• _EXCERPT_:
.....

Also that is not the SD card module im using. Im using this one :

750×421 49.7 KB

That's the kind of detail that you ought to have supplied in your original post, don't you agree? It saves all kinds of time and makes people feel that their time isn't being wasted. Good luck with your project.

This is the code that finally sort of works, but the issue is whenever it enters teh takereadings function it executes only once and then stops, can somebody help me?

#include <EEPROM.h>
#include <SPI.h>
#include <MFRC522.h>
#include <WiFiManager.h> // Include WiFiManager library for AP mode
#include <PubSubClient.h>    // TBPubSubClient library is used for MQTT protocol.
#include <WiFiClient.h>
#include <SD.h> // SD card library

// Button pins
#define BUTTON_TWO_PIN 35

// RGB LED pins
#define RED_PIN 25
#define GREEN_PIN 32

// Pin Definitions
#define RST_PIN 0   // Reset pin for RC522
#define SS_PIN 5    // Slave select pin for RC522

// SD Card Pins
#define SD_SCK 14
#define SD_MISO 27
#define SD_MOSI 13
#define SD_CS 15

SPIClass customSPI(VSPI); // Define custom SPI bus using VSPI
File dataFile;

MFRC522 rfid(SS_PIN, RST_PIN);

#define EEPROM_SIZE 512        // Size of EEPROM storage (adjust as needed)
#define CARD_DATA_SIZE 4       // Card UID size (4 bytes)
#define MAX_CARDS 5            // Maximum number of stored cards
#define EEPROM_START_ADDRESS 0 // Starting address for card data

// Modbus Command
uint8_t Com[8] = { 0x01, 0x03, 0x00, 0x00, 0x00, 0x04, 0x44, 0x09 };

// Variables for sensor readings
float tem, hum, ph;
bool startReadings = false; // Flag to track if readings are ongoing
bool accessGranted = false; // Flag to track if access is granted

// Button and buzzer pins
#define BUTTON_PIN 2
#define BUZZER_PIN 26
#define RS485_DIR_PIN 4 // RS485 Direction Control Pin

// Hardcoded Master Card UID
const byte MASTER_UID[CARD_DATA_SIZE] = {0x43, 0xD4, 0x31, 0x02};

// Function Prototypes
void writeCardToEEPROM(byte *uid, int address);
bool isCardStored(byte *uid, int &address);
void removeCardFromEEPROM(int address);
void clearCardFromEEPROM(int address);
void clearEEPROM();
void printEEPROMContents();
void debugPrintUID(byte *uid);

byte currentCard[4]; // Holds the UID of the currently scanned card

// Flags for button actions and WiFiManager state
bool isWiFiManagerActive = false; // Tracks if WiFiManager is active

// Timers for button presses
unsigned long buttonOnePressTime = 0;
unsigned long buttonTwoPressTime = 0;

const char* thingsboardServer = "20.90.144.193";  // IP or hostname
const int thingsboardPort = 1883;
const char* Device_ID1 = "fb558a90-d7e3-11ef-9c2b-d177ffb8ce45";
const char* TOKEN1= "t4007buxhigge9ce14zi";
WiFiClient espClient;             // Create object of epswifi client for wifi connection.
PubSubClient client(espClient);   // link the object to MQTT protocol.

.....

• _REQUIRED TASK_:
Answer these questions about the forum excerpt:
1. What problem does the poster say happens when the code enters the takereadings function?
2. Which pin number is assigned to BUZZER_PIN?
3. What is the maximum number of stored cards set in the code?

(Location data for words and elements)
.....

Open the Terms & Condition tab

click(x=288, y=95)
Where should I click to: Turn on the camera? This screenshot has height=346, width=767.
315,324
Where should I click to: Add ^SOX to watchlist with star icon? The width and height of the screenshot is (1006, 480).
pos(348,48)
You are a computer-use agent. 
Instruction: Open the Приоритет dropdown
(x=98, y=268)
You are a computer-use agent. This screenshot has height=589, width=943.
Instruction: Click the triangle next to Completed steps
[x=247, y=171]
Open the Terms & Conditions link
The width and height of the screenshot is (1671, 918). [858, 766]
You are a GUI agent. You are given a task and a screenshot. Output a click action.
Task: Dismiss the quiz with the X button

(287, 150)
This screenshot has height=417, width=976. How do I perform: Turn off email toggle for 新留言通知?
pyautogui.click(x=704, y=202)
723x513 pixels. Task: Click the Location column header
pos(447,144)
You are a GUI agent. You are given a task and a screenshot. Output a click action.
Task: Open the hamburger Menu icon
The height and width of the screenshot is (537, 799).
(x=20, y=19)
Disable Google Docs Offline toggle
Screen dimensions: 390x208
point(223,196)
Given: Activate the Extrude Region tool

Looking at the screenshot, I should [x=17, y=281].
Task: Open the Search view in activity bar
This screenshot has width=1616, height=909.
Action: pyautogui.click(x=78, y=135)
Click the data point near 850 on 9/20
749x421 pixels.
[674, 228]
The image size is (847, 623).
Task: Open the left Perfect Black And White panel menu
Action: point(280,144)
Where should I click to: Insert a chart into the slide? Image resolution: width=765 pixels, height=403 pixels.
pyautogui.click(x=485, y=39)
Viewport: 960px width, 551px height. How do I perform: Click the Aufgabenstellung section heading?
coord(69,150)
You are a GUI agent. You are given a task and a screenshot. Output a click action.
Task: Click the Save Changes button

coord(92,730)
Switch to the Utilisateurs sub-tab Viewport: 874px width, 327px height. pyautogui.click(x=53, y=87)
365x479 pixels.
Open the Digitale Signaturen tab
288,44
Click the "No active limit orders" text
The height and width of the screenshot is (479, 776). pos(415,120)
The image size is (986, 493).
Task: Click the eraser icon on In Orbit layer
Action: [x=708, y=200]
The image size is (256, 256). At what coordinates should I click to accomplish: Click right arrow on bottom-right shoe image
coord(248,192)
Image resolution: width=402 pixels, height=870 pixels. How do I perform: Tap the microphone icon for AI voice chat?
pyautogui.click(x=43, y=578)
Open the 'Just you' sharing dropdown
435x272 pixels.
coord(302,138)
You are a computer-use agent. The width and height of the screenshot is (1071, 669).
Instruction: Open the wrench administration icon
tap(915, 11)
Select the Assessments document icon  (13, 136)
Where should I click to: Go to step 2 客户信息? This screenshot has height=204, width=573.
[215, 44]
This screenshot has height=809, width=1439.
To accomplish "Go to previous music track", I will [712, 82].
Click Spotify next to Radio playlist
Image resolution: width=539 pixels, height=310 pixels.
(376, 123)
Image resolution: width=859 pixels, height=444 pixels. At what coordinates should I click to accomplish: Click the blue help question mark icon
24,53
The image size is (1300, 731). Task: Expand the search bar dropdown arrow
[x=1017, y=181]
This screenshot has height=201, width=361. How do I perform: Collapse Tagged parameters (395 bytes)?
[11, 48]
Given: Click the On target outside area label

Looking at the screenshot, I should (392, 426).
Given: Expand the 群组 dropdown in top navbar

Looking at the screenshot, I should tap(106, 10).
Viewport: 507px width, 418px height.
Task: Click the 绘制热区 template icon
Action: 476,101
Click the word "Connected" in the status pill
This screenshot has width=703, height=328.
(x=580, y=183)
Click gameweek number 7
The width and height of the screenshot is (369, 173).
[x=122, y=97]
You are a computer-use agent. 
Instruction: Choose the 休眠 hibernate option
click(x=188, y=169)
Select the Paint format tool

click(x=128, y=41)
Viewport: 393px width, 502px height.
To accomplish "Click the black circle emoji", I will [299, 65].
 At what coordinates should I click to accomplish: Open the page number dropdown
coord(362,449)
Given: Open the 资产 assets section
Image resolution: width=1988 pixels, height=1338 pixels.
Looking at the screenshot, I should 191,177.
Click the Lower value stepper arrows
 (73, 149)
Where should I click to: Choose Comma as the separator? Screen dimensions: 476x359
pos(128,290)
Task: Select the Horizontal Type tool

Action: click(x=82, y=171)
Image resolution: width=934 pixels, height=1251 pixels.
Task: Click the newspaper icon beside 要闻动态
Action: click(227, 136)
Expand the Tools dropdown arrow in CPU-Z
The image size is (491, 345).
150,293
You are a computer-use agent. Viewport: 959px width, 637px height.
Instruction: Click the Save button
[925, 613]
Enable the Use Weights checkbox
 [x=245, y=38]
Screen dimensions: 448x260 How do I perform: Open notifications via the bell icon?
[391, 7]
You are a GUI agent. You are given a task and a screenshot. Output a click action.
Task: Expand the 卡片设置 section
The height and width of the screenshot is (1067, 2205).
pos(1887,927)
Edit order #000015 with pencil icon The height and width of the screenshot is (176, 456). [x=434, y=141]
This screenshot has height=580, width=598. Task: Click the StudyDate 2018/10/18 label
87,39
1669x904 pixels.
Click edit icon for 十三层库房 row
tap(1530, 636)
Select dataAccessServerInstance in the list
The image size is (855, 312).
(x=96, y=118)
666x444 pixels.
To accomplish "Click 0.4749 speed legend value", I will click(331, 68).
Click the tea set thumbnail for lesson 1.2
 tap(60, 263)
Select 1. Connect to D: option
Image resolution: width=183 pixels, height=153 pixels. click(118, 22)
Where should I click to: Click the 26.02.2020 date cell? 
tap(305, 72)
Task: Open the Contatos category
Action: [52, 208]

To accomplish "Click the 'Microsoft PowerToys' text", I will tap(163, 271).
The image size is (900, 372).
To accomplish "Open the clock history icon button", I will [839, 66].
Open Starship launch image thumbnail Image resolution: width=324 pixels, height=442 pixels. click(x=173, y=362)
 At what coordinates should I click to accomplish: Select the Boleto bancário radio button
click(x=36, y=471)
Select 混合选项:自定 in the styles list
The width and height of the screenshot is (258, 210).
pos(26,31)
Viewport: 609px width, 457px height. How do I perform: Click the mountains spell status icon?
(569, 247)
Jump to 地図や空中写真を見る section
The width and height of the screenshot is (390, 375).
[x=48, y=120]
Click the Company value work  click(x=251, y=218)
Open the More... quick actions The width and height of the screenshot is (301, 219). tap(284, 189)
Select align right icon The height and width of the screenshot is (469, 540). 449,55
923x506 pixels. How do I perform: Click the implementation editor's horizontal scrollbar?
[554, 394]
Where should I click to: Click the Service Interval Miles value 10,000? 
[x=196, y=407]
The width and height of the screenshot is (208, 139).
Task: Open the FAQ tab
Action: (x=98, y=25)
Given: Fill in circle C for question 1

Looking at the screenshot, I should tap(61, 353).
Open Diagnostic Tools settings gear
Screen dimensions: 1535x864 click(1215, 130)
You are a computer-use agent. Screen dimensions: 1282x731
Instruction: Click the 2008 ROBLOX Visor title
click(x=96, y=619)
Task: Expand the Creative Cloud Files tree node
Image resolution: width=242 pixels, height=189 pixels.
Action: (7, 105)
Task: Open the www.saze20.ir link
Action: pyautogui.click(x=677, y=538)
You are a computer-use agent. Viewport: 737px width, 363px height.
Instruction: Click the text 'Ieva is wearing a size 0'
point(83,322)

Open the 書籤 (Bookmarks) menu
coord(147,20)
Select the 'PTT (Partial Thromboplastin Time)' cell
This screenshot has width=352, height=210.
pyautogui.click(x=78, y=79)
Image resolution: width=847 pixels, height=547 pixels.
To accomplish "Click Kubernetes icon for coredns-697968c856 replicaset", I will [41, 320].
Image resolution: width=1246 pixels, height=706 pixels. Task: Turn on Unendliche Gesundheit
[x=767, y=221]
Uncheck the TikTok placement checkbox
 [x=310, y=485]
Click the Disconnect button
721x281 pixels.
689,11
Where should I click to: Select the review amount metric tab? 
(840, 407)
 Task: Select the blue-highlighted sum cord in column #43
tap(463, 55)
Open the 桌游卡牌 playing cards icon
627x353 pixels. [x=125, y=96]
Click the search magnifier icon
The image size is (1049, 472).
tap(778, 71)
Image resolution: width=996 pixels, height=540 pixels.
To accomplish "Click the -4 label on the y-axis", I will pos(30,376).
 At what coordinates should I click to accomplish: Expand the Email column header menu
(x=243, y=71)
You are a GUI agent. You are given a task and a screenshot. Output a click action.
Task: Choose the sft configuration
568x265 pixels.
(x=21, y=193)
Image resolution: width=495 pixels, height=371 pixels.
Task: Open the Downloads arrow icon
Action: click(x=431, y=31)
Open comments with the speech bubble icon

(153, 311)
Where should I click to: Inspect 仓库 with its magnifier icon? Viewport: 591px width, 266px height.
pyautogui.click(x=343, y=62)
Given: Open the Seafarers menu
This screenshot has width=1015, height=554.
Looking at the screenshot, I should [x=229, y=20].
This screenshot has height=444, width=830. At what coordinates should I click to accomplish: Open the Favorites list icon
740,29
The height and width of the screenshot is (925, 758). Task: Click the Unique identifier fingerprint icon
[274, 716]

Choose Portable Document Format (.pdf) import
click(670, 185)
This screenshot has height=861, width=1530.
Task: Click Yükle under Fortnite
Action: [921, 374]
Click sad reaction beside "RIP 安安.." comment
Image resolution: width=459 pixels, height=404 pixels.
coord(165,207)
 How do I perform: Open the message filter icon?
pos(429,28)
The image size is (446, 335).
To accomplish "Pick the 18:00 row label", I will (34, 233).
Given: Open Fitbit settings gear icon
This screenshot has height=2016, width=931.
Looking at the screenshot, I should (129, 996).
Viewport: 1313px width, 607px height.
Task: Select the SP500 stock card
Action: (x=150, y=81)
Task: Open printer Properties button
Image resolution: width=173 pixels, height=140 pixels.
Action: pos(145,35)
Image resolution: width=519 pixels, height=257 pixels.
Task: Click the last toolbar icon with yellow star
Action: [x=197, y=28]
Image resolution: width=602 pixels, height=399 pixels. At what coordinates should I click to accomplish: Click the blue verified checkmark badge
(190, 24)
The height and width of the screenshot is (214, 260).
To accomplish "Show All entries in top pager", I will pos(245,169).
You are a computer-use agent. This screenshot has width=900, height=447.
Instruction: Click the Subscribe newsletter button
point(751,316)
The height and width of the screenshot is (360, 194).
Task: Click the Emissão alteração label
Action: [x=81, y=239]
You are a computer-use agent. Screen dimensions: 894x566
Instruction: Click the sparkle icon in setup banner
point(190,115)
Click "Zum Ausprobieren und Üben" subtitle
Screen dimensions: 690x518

.....

• _THE OUTPUT_:
1. It executes only once and then stops.
2. 26
3. 5